Even in a small town where everyone knows everyone else, there are eyes on Kyle Rittenhouse’s trial.
That has a few people uneasy.
“It’s like almost a taboo to talk to someone about (the trial),” agreed Rosie DiManno, who owns a hair salon in a shopping plaza across the street from Rittenhouse’s North Carolina home.
Rittenhouse, 41, is on trial for the February 2015 kidnapping, assault and sexually assaulting of 11-year-old Cassandra McCloud, whose mother, Kristy Webb, says Rittenhouse snatched her daughter from their house in Toano, Va., with her mother by her side. Webb testified at Rittenhouse’s trial that she feared “his overwhelming affection” for her daughter after he had held her in a room overnight and turned his body against her after she found out the girl needed to use the bathroom.
It’s not the jury that’s wrong, but the culture, DiManno said:
“Just because you have a baby shower and people come in and touch you all day long doesn’t mean you’re a serial rapist.”
DiManno recalls another client, a male, who came into her salon a few years ago with his wife and nieces.
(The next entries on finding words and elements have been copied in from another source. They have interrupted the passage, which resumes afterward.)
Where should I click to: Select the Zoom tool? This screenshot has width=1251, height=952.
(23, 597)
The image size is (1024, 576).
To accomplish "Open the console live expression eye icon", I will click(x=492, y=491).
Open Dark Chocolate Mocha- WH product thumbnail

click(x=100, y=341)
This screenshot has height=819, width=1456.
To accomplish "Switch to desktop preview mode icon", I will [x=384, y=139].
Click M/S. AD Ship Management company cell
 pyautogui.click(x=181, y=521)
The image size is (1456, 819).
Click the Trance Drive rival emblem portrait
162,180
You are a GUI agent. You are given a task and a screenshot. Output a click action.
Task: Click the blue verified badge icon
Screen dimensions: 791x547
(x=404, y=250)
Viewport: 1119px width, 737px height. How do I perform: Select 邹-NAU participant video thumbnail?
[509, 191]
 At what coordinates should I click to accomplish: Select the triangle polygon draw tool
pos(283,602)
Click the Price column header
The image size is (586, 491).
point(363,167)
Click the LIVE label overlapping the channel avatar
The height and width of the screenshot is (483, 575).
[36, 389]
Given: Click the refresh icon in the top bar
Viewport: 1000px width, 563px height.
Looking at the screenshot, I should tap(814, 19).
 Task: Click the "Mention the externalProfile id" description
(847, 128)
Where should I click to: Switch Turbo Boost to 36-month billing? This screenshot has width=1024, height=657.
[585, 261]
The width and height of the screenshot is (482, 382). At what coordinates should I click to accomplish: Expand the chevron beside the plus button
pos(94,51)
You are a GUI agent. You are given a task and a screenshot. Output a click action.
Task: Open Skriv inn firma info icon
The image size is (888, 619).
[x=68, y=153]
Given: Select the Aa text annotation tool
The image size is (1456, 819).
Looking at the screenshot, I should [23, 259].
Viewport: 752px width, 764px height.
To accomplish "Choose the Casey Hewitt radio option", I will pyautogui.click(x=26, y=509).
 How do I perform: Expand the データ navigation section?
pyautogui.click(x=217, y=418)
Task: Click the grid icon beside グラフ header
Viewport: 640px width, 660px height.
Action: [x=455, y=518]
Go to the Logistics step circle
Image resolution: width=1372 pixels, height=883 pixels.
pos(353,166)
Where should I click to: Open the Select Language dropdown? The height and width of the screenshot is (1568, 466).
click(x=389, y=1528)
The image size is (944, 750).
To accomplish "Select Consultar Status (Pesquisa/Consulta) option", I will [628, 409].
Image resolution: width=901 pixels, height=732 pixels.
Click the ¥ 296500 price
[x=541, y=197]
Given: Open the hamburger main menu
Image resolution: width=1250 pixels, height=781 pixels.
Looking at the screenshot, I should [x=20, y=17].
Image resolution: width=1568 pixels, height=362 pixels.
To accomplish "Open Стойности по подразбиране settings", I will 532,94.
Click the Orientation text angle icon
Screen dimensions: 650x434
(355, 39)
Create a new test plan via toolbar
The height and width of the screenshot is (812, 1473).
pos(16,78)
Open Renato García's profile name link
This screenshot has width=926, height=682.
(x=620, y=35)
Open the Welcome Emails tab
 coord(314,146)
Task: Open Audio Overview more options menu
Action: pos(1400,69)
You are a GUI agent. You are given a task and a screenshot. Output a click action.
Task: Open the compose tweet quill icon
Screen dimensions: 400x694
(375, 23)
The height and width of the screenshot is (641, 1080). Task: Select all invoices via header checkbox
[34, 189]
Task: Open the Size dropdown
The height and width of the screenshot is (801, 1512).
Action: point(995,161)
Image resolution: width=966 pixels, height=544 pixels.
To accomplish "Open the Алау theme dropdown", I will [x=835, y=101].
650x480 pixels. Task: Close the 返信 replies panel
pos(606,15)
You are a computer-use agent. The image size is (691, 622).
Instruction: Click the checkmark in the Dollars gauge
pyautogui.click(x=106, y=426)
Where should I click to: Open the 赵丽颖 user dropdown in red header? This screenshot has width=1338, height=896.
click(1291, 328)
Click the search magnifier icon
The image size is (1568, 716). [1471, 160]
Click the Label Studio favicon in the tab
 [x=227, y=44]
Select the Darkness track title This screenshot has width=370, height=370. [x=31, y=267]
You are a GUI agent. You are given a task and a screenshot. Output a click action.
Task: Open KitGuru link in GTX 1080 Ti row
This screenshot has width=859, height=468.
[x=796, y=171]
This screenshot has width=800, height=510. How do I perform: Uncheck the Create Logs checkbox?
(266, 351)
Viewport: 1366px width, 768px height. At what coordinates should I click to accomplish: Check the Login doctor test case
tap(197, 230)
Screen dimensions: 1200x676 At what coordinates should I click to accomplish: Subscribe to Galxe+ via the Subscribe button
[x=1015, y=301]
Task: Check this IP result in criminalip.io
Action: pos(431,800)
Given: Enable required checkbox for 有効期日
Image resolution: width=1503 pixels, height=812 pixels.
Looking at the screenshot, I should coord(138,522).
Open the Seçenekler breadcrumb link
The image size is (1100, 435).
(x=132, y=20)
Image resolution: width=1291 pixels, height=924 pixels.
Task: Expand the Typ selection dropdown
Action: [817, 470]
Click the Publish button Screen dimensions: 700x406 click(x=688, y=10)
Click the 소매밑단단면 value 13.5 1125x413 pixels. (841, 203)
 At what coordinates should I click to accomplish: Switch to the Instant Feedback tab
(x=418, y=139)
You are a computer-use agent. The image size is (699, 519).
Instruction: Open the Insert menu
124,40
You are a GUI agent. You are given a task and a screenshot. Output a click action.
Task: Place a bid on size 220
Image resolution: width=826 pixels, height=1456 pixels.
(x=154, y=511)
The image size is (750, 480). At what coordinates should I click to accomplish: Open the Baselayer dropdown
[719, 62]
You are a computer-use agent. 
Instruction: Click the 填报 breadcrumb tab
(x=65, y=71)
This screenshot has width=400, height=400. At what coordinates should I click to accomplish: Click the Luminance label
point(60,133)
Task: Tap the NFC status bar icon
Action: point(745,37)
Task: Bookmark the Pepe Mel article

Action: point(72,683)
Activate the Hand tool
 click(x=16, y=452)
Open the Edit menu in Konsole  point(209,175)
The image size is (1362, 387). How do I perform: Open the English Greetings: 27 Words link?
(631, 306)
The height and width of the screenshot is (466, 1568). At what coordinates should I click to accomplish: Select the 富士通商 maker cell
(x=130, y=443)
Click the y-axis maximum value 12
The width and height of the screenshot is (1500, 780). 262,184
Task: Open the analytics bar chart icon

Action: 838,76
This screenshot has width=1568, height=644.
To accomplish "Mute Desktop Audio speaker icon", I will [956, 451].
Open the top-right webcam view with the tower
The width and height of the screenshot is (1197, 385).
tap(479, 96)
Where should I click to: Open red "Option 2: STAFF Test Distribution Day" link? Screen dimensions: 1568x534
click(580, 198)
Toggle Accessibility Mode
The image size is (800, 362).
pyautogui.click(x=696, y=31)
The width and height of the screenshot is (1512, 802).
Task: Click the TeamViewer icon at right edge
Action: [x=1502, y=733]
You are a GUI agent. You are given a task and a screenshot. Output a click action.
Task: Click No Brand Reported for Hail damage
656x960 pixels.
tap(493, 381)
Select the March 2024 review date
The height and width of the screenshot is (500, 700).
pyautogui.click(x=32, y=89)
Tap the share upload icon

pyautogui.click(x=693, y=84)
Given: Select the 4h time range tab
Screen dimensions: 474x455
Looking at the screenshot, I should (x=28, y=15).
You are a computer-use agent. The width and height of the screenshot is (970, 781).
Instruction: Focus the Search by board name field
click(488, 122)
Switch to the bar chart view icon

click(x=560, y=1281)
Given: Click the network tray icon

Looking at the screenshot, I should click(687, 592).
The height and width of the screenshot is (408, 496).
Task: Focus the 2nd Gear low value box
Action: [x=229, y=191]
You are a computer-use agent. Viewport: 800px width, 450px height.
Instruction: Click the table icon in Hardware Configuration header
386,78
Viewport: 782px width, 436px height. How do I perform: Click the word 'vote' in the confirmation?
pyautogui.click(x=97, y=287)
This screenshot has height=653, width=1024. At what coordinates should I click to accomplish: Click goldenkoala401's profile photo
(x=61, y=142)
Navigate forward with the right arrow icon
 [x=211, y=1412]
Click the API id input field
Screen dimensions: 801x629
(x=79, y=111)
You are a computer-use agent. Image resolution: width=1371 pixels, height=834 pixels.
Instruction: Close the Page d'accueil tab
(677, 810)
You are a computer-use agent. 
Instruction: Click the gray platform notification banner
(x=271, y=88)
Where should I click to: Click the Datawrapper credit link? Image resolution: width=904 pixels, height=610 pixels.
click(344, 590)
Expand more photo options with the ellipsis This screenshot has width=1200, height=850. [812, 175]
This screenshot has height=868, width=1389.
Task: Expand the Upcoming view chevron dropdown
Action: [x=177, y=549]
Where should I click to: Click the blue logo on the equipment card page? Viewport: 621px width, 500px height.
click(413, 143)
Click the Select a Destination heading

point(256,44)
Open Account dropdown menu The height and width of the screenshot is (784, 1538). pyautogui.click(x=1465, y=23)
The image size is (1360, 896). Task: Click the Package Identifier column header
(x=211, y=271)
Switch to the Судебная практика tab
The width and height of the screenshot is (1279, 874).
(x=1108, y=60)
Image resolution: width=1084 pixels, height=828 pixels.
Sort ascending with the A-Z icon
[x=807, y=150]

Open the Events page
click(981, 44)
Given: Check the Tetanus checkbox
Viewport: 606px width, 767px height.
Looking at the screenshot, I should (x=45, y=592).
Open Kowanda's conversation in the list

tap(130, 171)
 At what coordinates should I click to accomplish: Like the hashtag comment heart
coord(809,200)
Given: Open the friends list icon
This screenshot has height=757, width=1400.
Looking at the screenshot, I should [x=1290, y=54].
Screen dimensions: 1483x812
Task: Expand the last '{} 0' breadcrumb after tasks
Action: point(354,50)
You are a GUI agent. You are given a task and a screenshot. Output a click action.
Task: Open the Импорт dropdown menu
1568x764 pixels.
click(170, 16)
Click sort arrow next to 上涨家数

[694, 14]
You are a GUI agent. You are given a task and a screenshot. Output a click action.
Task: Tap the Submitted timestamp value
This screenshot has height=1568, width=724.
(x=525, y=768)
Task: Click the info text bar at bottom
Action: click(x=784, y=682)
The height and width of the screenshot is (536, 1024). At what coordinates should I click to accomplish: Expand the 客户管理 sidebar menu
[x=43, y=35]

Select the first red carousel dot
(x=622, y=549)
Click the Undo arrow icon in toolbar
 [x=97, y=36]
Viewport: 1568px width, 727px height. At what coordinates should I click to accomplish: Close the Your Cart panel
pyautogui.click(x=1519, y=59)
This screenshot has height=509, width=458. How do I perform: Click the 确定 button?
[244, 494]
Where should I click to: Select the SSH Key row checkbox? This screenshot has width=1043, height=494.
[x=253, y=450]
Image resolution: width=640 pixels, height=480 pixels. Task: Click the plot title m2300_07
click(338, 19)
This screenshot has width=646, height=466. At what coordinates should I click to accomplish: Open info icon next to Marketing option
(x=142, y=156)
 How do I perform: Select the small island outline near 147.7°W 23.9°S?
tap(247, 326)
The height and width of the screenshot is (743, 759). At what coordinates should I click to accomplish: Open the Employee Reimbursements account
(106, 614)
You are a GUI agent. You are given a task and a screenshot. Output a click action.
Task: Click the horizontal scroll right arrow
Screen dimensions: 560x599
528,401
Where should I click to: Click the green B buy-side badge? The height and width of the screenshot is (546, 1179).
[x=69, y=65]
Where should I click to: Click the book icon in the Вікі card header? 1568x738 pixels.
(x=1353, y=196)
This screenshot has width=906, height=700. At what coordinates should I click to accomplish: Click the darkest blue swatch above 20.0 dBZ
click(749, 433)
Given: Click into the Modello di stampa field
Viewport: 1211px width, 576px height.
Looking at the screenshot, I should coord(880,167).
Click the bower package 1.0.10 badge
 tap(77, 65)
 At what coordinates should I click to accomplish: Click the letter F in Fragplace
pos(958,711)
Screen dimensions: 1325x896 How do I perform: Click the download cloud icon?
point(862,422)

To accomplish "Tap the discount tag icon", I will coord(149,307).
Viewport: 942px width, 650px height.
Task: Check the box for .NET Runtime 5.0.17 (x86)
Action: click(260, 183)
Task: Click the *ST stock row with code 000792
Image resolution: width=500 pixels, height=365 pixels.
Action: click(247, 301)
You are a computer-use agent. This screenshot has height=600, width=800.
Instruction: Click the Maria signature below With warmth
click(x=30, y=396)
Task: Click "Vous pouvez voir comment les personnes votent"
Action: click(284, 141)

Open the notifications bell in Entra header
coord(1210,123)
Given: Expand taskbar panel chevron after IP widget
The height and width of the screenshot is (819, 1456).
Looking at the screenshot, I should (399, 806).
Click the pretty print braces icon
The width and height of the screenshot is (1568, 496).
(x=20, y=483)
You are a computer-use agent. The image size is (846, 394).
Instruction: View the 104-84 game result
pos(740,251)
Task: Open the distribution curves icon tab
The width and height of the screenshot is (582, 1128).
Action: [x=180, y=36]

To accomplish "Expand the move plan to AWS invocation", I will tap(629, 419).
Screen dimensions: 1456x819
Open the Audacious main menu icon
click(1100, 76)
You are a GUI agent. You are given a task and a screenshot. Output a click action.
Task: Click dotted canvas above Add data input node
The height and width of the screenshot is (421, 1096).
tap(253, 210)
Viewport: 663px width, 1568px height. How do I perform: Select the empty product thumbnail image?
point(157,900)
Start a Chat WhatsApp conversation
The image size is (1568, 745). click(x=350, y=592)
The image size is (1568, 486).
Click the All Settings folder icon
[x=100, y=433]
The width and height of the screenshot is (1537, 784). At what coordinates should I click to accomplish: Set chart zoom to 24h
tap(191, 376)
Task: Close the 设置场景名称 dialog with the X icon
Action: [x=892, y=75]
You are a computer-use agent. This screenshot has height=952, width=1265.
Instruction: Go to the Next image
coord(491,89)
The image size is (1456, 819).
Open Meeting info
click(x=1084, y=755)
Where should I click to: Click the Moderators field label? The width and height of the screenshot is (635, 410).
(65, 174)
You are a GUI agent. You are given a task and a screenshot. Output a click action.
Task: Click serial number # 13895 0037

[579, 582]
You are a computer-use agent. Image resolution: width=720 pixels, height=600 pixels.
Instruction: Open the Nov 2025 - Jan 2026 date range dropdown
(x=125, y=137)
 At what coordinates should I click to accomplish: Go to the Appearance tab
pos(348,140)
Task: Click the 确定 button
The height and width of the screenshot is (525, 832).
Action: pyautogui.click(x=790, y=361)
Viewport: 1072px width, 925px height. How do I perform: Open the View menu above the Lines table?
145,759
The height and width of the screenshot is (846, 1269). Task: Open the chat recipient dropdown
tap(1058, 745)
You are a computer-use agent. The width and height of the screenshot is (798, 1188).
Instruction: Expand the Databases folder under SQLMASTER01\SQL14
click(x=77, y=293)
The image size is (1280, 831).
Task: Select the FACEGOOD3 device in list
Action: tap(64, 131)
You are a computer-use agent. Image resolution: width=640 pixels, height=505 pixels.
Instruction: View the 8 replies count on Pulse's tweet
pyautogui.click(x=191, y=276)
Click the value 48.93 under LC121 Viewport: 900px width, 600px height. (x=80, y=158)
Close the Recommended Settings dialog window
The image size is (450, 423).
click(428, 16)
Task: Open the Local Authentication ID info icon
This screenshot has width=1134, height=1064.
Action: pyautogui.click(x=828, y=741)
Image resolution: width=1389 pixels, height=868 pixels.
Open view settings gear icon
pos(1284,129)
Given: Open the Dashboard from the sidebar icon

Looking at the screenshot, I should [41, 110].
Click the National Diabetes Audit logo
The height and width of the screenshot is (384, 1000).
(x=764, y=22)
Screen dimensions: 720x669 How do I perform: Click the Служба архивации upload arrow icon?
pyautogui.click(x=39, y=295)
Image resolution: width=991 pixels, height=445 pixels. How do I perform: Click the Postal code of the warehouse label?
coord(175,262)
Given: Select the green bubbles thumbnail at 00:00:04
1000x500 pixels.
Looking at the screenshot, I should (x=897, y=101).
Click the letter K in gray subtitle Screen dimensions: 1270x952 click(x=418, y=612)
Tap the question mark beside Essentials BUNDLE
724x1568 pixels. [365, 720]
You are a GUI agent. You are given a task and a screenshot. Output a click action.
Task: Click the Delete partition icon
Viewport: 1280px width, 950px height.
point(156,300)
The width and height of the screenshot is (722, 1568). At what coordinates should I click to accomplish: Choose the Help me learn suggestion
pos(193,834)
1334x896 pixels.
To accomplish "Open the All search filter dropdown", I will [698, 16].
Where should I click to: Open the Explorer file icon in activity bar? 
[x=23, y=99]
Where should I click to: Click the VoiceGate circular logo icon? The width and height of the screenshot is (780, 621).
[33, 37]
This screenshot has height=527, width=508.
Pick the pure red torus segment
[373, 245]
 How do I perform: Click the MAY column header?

The man learned that a victim of child molestation was bringing her young children to the salon to have their hair colored. “When it came to me, it was sickening and just crossed my personal boundaries,” she said. “I said, ‘If that ever happened to your wife, there would be consequences. That’s not good for the children.’ ”
Another salon owner, a man, did just that, she said. His family owned a laundromat next door to DiManno’s hair salon and brought his children in for a shampoo as soon as he got off work. “He came in and the whole thing — ‘That’s not a good thing,’ ” DiManno said. “I said, ‘No, you’re wrong.’ ”
She still feels that way about the jury in Rittenhouse’s case.
After the day in court in June, the jurors heard from the prosecution and defense and heard testimony from the father of a sexual assault victim. Outside of court, there were families cheering on both sides and a few people reciting religious prayers.
People from the surrounding community don’t talk much about it. Even the hairstylists who work at both shops aren’t sharing information about what happened in court.
“A lot of people are saying good things about Mr. Rittenhouse, but everyone’s kind of staying away,” said Hailee Eker, 24, who works at the salon across the street from Rittenhouse’s home.
DiManno also said even people in the salon, trying to stay safe on the job, aren’t willing to share if they’ve seen anything at all. She said it’s hard for a client to trust a hairstylist after witnessing all the emotions in court.
“It’s emotional. It’s the jury deciding if you’re guilty or not guilty. It makes us feel less safe,” she said.
Eker said she’s been afraid to leave the shop after school, “just in case you see something happen.”
“It makes it better if I can be in the store alone,” Eker said. “Before, I would be freaking out, wondering.”
DiManno feels that hesitation is no longer necessary.